Thank goodness for family. Once again mom is going to run to the vet and pick up the Unaprim so I can start treating Sam through that method instead. I'm almost out of the alfalfa pellets so I may have to make a fast trim in to TSC just to pick up a bag. I'm running low on Senior so I may end up making a tad longer stop. I've switched Sam over to Senior and that seems to be helping with his ulcers. Of course I've cut him way back on grain but if the senior is better on his stomach than senior it is!
Whenever Bob is done with his food dish (and there's always a little bit left), Sam steals it and licks the dish out. I can't figure out why since the only thing left is the beet pulp juice and maybe a flake or two of beet pulp. I've tried giving Sam beet pulp before and he totally turned his nose up at it.
It could be that he's just that darn hungry. So I'm trying the beet pulp again. But this time I'm going to mix it with warm senior mash to see if that will convince him he doesn't mind beet pulp. I hope he gulps it all down so that I can switch him over to beet pulp and get the weight back on him. Otherwise I'll keep pumping him full of soaked alfalfa pellets since that seems to make him happy.

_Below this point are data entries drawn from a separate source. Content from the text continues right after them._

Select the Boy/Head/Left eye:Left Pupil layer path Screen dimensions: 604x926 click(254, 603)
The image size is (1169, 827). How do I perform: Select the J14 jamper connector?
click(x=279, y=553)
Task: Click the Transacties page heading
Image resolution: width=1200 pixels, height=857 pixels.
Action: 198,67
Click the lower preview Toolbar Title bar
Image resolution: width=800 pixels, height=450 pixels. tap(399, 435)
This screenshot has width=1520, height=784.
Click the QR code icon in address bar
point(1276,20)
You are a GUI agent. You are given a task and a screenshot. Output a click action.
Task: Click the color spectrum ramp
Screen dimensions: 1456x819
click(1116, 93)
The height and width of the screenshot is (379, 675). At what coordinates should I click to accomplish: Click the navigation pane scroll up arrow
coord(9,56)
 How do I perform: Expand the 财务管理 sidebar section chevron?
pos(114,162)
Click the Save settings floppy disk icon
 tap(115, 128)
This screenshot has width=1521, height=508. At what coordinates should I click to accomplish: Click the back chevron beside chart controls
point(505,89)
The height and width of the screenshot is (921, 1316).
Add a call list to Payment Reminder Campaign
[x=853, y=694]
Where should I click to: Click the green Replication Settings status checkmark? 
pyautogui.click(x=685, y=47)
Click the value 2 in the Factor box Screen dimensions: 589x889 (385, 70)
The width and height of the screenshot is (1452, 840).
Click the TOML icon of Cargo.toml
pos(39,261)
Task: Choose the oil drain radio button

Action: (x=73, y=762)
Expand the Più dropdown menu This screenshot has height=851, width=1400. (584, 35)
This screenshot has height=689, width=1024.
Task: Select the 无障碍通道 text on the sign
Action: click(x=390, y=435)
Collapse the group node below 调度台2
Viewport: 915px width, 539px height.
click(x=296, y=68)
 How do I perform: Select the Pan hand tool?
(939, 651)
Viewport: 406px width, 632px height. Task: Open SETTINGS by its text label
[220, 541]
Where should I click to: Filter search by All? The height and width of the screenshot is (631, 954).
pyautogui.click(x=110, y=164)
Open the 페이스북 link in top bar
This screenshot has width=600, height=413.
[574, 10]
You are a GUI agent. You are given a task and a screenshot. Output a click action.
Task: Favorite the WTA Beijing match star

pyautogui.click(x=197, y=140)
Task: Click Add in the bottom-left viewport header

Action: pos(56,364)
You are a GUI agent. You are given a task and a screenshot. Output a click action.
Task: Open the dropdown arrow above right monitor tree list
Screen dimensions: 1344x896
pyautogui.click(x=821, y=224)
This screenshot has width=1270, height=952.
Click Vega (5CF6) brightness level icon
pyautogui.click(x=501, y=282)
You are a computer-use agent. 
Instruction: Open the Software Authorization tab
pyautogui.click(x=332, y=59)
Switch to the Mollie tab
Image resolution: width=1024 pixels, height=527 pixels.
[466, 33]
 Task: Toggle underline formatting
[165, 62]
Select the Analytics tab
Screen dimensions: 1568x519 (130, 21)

I have to admit that both Sam and Bob are wearing on me. I'm always so worried about their condition. I know I need to decide soon with Bob and I can't bring myself to make "that call" and Sam looks so bad that I'm not sure how to put more weight on him. I guess I'm stressing over things that will just take its course but it's hard for me to sit back and not do something!
I guess today will be day two of Sam's treatment or it may be day one depending on how I want to look at it (based on treatment method). Keep your fingers crossed that Sam starts putting weight back on ASAP and he can kick this cold in the next few days.